Lent 2012: Make it Count

27 02 2012

Padlock your pantries, Catholics. Gorilla Glue your laptops shut. The Lenten season has officially begun. For the next 40 days we’ll cut the fat from our diets and the guilty pleasures from our everyday routines as we ignorantly convince ourselves that the sacrifice of not eating cupcakes for a few weeks even remotely absolves us for being shitty people. Jesus starved himself in the desert for 40 days and 40 nights and I’m getting night sweats about having to lay off the Mountain Dew.

My favorite part about Lent is hearing what other people choose to give up. You can learn a lot about a person by listening to what they’ll be abandoning for the next month and a half.  There are the people who get overly ambitious: TV, Internet, swearing (not fucking possible), and there are those who consciously opt for the easy way out. Last year my brother gave up strawberry pixy sticks. Punched his ticket to Hell.

I have no place to criticize when it comes to sticking with Lenten sacrifices. I have yet to go the entire 40 days without blatantly failing – and I rarely even come close. When I was a kid I’d always try and give up candy. Two hours after Ash Wednesday mass I’d be playing Chubby Bunny with Nutrageous bars under the dining room table. My track record with the whole meatless Friday thing is even more pathetic. Historically I’ve been known to realize it’s a Lenten Friday as I’m bulldozing a meat lover’s pizza or dumping a bag of Jack Links into my mouth. I’m the guy that brings Boston Market leftovers to a fish fry and still doesn’t get the hint.

So, if you’re still on the fence about what to give up this Lent, let TODM take the reins and offer a few friendly suggestions.

1. Stop using Chat Roulette.

Honestly, I don’t even know if there are still people doing this – but the fact that it was EVER popular is shameful enough. If I wanted to sift through live feeds of dudes jacking off I would have….just….searched for it on Google. Shit is creepier than Kevin Spacey and the Chupacabra combined.

It’s addicting for some people, though. Clicking from weiner to weiner to old dudes weiner to chick taking a dump is somehow captivating. So if that’s too ambitious for you, try giving up hashtag use outside of Twitter. “#hashtaggeryleadstodouchebaggery” is what I’m pretty sure I read on Warren Buffet’s LinkedIn.

2. Stop robbing the ‘Situation’ of Oscar nods.

I know Jersey Shore is a TV show, so not Oscar eligible, but barriers are meant to be broken.
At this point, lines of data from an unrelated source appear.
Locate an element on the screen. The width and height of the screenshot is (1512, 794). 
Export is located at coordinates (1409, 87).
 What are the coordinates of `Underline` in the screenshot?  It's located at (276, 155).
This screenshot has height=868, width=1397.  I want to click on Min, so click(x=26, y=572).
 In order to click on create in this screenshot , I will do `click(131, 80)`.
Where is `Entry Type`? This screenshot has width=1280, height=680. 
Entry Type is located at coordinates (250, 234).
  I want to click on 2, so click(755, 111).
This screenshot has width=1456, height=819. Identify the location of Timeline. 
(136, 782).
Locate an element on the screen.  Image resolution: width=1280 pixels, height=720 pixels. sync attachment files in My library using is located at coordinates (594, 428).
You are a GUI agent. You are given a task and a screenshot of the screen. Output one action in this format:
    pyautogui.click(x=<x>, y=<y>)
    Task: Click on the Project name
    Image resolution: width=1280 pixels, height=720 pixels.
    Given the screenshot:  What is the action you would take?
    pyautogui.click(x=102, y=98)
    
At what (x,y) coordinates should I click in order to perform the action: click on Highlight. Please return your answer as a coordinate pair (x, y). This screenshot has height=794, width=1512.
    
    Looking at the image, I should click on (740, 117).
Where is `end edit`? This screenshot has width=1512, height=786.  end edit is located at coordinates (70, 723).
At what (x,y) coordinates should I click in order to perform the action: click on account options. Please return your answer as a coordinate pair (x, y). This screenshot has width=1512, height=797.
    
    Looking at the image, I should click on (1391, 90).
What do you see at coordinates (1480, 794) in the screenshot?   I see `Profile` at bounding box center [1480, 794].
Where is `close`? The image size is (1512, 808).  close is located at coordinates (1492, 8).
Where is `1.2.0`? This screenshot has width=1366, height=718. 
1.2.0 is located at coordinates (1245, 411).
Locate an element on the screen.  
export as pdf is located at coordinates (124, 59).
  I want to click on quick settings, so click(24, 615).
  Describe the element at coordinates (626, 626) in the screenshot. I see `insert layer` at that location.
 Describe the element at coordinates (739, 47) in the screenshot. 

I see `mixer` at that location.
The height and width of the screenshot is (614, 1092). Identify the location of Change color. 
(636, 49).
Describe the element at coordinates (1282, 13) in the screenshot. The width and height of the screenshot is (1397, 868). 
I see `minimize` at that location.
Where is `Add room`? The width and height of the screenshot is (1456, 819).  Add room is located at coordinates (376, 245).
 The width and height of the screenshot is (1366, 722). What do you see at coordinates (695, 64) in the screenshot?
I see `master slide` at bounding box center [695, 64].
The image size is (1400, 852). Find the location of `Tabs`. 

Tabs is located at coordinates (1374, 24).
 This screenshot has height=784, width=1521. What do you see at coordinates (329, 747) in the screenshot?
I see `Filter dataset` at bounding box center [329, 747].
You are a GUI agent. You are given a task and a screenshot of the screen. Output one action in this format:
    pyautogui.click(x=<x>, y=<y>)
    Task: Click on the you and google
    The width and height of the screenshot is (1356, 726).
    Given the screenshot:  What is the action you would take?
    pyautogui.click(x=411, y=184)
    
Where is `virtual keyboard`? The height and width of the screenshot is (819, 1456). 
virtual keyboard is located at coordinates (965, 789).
What are Best Actor winners if not experts in the art of dramatic expression? Michael ‘The Sitch’ Sorrentino effortlessly makes Ron Artest and Coral from the Real World look like a couple of pussies. He strolls into the kitchen muttering a few controversial nuggets and pretty soon Ronnie’s upstairs taking Sammie’s bedframe through a woodchipper. Constantly plotting and scheming and stirring shit up – everything about him demands attention. After the episode where he pissed off JWoww until she punched him in the face, I literally went online and bought a pair of red Ed Hardy sweatpants. Look into your souls, people…did you truuuly enjoy ‘The Artist’? Rhetorical question. And by comparison, who DIDN’T tune in to watch Sitch headbutt a concrete wall…suffering brain damage in order to pump some entertainment back into the show. Selfless. Noble. Oscar-worthy.

 I also want to shed some light on how perfect it is that Sitch’s best friend’s name is ‘The Unit.’ Does he only hang out with guys who have nicknames inspired by John Grisham novels? I can’t imagine poker night with those guys…”Yo Obstacle, pass me one of those stogies that The Occurrence brought. I’m takin’ the Framework all in. And where the fuck is The Consequence, he still hasn’t paid up.”

 

I know bruh, it’s just not fair.

3. Refrain from buying those ‘Calvin peeing’ car stickers.

Wanna know why people think you’re a jagoff before even talking to you? Surprisingly it’s not the metal ballsack you have hanging from your hitchport….it’s the decal of Calvin whizzing on “My Ex Wife” written in block letters. Congratulations, you got the last laugh. Now crack another Steel Reserve and cut that alimony check!

 

4. Omit ‘Watch the Throne’ lyrics from your vocabulary.

As ‘cray’ as that shit may be, I think this has run its course.

5. No text messaging on weekend nights.

Bold, I know. Very bold. But you’ll thank me when you no longer have to explain the shaft-shots you mistakenly sent your uncle before dropping your phone into a urinal. These are the kind of sacrifices that really impress the Big Guy upstairs. You don’t think JC ever got hammed, carved something regrettable into a hunk of shale and gave it to some Galilee honies? He was human once too.

Peace be with you, TODM readers. Good luck.